2

I've created a dictionnary with Python but I've got problems with extended Ascii codes.

The loop that creats the dictionnary is : (ascii number 128 to 164 : é,à etc)

#extented ascii codes
i = 128
while i <= 165 :
    dictionnary[chr(i)] = 'extended ascii'
    i = i + 1

But when I try to use dictionnary :

    >>> dictionnary['è']
Traceback (most recent call last):
  File "<stdin>", line 1, in <module>
KeyError: '\xc3\xa8'

I've got # -- coding: utf-8 -- in the header of the python script. I've tried encode,decode etc but the result is always bad.

To understand what happens, I've tried :

>>> ord('é')
Traceback (most recent call last):
  File "<stdin>", line 1, in <module>
TypeError: ord() expected a character, but string of length 2 found

and

    >>> ord(u'é')
233

I'am confused with ord(u'é') because 'é' is number 130 in extended ascii table and not 233.

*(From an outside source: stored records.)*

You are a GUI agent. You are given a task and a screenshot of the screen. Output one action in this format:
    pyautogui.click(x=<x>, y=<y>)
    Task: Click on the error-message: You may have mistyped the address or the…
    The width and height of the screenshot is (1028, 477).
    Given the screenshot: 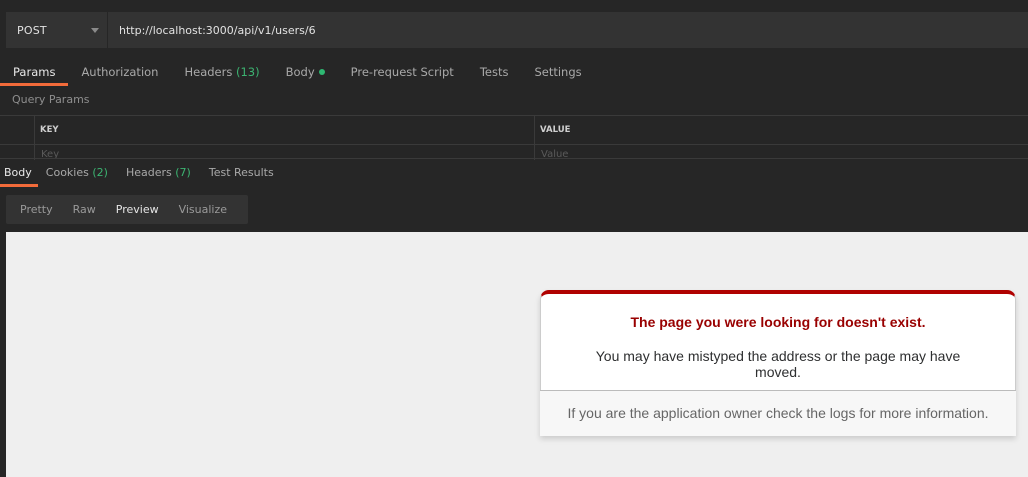 What is the action you would take?
    pyautogui.click(x=778, y=364)
    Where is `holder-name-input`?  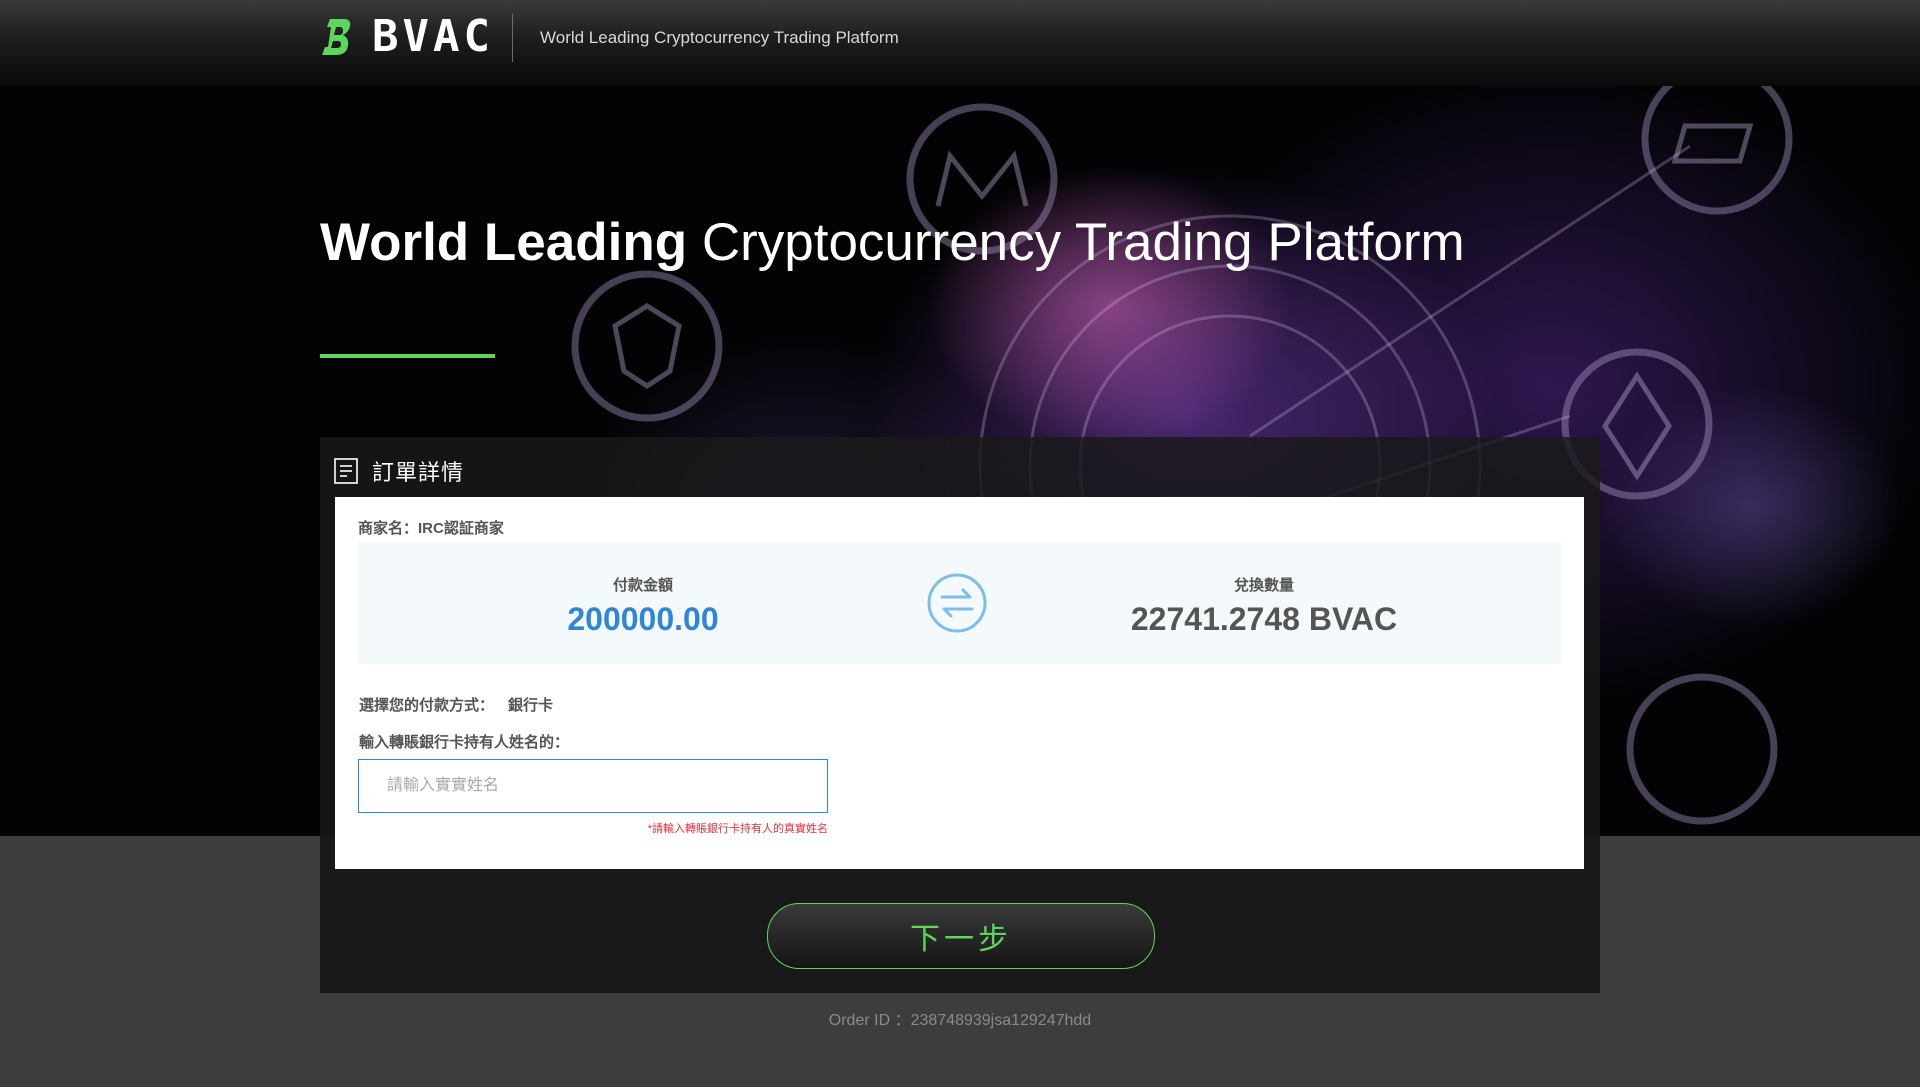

I understand that extended ascii codes contains "two characters" but I don't understand how to solve the problem with dictionnary ?

Thanks in advance ! :-)

Karl Knechtel
  • 62,466
  • 11
  • 102
  • 153
lilawood
  • 2,263
  • 5
  • 22
  • 27
  • 2
    There is no such thing as "extended ASCII". there are a lot of encodings (cpXXXX in Windows, latinXX, iso-8859-XX and others in the real world) where 247 can mean different things. – glglgl Jan 21 '14 at 09:37
  • Extended Ascii is the characters in the range 128 and above. Ascii = 0-127, Extended Ascii = 128-255. This dates back to the 60ies and 70ies. Now it is not important except for its residual effects like when you can't print out characters above 128 but you can for less than 128. Dates back to dumb terminals. – M T Head Aug 01 '17 at 00:24

1 Answers1

4

Use unichr instead of chr. The function chr produces a string containing a single byte, whereas unichr produces a string containing a single unicode character. Finally, do lookups using unicode characters too: d[u'é'] because d['é'] will look up the utf-8 encoding of é.

You have 3 things in your code: a latin-1 encoded str, a utf-8 encoded str, and a unicode string. Getting it clear in your head which you've got at any point in time requires a lot of knowledge about how Python works and a decent understanding of Unicode and encodings.

No answer about encodings and Unicode is complete without a link to Joel Spolsky's article on the matter: The Absolute Minimum Every Software Developer Absolutely, Positively Must Know About Unicode and Character Sets (No Excuses!)